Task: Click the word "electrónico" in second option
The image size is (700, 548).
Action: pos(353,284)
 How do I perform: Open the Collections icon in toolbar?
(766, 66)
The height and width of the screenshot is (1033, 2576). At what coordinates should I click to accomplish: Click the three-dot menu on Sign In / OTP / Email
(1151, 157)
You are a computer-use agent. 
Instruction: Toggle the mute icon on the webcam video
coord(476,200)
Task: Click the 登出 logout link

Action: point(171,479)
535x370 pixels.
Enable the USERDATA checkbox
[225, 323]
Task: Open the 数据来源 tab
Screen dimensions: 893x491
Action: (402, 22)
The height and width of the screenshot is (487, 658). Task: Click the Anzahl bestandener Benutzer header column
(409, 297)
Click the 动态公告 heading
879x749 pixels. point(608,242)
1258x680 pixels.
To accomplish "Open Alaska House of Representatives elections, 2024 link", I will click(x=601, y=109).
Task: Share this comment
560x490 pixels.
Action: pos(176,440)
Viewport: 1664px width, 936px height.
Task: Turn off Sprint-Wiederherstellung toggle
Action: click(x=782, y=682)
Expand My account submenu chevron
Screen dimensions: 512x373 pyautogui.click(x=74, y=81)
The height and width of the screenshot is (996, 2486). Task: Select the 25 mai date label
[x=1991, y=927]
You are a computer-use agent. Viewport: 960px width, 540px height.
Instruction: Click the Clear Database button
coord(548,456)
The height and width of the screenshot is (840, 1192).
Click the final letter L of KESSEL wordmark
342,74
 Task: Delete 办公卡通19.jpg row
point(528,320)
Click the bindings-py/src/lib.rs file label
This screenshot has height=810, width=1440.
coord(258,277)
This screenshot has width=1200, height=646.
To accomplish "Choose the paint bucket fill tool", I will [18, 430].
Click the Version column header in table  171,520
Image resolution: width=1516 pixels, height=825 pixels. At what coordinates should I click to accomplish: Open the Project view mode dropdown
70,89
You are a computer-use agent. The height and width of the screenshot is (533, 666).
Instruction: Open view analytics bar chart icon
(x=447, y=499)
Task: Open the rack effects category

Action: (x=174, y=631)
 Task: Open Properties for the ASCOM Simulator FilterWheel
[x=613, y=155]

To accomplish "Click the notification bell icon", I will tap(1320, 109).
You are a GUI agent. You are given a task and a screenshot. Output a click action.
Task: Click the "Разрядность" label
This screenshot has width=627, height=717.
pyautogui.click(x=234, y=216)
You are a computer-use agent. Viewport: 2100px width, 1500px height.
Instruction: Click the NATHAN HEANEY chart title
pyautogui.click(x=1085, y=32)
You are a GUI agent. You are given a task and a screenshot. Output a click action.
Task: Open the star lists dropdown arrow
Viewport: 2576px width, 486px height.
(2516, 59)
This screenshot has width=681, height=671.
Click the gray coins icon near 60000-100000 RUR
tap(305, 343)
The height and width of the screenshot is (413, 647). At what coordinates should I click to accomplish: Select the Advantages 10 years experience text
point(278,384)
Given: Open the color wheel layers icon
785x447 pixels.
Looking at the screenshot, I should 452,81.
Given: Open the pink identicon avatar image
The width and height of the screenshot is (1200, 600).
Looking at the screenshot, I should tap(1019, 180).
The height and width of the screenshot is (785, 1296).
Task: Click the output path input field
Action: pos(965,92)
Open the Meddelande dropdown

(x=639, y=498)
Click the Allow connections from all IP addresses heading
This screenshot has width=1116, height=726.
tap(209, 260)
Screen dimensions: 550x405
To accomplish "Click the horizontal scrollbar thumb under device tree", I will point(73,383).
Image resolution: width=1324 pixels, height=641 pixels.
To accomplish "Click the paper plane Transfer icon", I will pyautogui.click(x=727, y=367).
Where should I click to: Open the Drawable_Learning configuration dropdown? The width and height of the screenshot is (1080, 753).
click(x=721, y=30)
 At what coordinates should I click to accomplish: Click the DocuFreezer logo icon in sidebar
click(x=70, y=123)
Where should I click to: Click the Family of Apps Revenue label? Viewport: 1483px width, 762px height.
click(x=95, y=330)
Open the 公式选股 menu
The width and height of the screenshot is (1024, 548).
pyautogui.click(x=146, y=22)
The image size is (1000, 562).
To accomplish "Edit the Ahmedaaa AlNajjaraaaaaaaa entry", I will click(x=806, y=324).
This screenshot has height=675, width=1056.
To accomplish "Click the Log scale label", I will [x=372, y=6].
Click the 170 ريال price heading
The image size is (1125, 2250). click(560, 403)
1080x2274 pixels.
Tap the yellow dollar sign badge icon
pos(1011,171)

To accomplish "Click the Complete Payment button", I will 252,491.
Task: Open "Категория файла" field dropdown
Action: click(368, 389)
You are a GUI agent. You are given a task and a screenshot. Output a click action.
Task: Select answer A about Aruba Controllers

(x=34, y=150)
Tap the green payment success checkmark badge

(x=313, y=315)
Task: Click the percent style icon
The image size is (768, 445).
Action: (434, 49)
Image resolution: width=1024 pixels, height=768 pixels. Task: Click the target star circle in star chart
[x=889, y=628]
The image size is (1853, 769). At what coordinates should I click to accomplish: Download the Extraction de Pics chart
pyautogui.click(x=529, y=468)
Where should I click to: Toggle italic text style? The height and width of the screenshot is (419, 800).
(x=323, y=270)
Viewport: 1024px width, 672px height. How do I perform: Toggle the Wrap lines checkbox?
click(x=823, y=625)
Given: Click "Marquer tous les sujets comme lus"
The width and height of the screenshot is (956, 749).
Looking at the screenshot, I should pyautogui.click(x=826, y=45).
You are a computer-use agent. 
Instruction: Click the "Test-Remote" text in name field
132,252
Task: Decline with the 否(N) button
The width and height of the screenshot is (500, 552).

—————

Return only the stretch of the material above from the line holding "Image resolution: width=1516" through the line holding "You are a computer-use agent. The", copied exactly.

— TASK OUTPUT —
Image resolution: width=1516 pixels, height=825 pixels. At what coordinates should I click to accomplish: Open the Project view mode dropdown
70,89
You are a computer-use agent. The height and width of the screenshot is (533, 666).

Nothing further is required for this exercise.